Bolometric Flux Estimation for Cool Evolved Stars

TL;DR

This paper improves the estimation of bolometric fluxes for cool evolved stars using modern spectral templates and reddening corrections, enhancing accuracy over previous methods based on broad-band photometry.

Contribution

Recalibrates the F_BOL versus F_2.2um relationship with updated spectral templates and reddening estimation, improving flux prediction accuracy for cool evolved stars.

Findings

F_BOL predictions are about 11% lower than previous estimates.

Recalibration enhances the utility of broad-band photometry for flux estimation.

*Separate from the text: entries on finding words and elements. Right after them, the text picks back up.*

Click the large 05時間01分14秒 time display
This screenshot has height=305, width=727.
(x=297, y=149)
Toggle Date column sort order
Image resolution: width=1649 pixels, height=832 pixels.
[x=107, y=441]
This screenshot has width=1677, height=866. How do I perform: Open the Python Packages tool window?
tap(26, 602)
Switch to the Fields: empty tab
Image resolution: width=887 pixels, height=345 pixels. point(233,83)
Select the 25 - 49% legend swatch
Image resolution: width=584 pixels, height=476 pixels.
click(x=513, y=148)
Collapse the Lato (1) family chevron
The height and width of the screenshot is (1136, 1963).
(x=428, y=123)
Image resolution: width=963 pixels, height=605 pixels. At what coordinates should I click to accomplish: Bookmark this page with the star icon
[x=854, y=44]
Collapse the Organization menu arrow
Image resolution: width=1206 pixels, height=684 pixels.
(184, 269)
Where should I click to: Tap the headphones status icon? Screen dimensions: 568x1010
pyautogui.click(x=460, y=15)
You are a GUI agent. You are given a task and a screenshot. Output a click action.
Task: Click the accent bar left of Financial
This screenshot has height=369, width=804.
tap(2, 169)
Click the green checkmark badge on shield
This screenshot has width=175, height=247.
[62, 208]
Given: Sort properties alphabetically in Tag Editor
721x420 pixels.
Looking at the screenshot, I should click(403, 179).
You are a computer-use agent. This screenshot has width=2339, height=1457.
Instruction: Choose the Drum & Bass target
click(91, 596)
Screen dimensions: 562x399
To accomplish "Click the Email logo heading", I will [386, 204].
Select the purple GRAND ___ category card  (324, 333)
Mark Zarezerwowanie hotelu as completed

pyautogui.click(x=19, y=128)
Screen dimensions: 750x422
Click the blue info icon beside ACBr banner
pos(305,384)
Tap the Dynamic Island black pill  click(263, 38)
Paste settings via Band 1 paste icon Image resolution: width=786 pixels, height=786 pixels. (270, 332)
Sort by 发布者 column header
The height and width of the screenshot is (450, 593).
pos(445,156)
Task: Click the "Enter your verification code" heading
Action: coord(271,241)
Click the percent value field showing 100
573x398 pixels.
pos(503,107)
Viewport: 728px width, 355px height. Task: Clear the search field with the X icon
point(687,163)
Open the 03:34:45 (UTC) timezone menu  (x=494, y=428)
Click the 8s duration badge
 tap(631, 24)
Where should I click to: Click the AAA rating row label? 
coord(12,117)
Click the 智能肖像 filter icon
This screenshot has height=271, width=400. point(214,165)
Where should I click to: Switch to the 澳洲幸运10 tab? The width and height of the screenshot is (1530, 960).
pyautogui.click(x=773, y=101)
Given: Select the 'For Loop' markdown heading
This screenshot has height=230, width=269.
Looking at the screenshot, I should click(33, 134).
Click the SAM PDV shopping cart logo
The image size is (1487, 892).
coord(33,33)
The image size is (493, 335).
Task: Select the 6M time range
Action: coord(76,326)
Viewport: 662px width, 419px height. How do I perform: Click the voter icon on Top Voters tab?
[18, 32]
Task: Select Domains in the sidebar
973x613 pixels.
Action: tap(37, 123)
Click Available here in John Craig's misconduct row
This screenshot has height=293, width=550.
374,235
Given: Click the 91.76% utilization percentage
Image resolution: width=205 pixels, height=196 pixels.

Incorporates empirical spectral templates and reddening in SED fitting.

Abstract

Estimation of bolometric fluxes (F_BOL) is an essential component of stellar effective temperature determination with optical and near-infrared interferometry. Reliable estimation of F_BOL simply from broad-band K-band photometry data is a useful tool in those cases were contemporaneous and/or wide-range photometry is unavailable for a detailed spectral energy distribution (SED) fit, as was demonstrated in Dyck et al. (1974). Recalibrating the intrinsic F_BOL versus observed F_2.2um relationship of that study with modern SED fitting routines, which incorporate the significantly non-blackbody, empirical spectral templates of the INGS spectral library (an update of the library in Pickles 1998) and estimation of reddening, serves to greatly improve the accuracy and observational utility of this relationship. We find that F_BOL values predicted are roughly 11% less than the corresponding values predicted in Dyck et al. (1974), indicating the effects of SED absorption features across bolometric flux curves.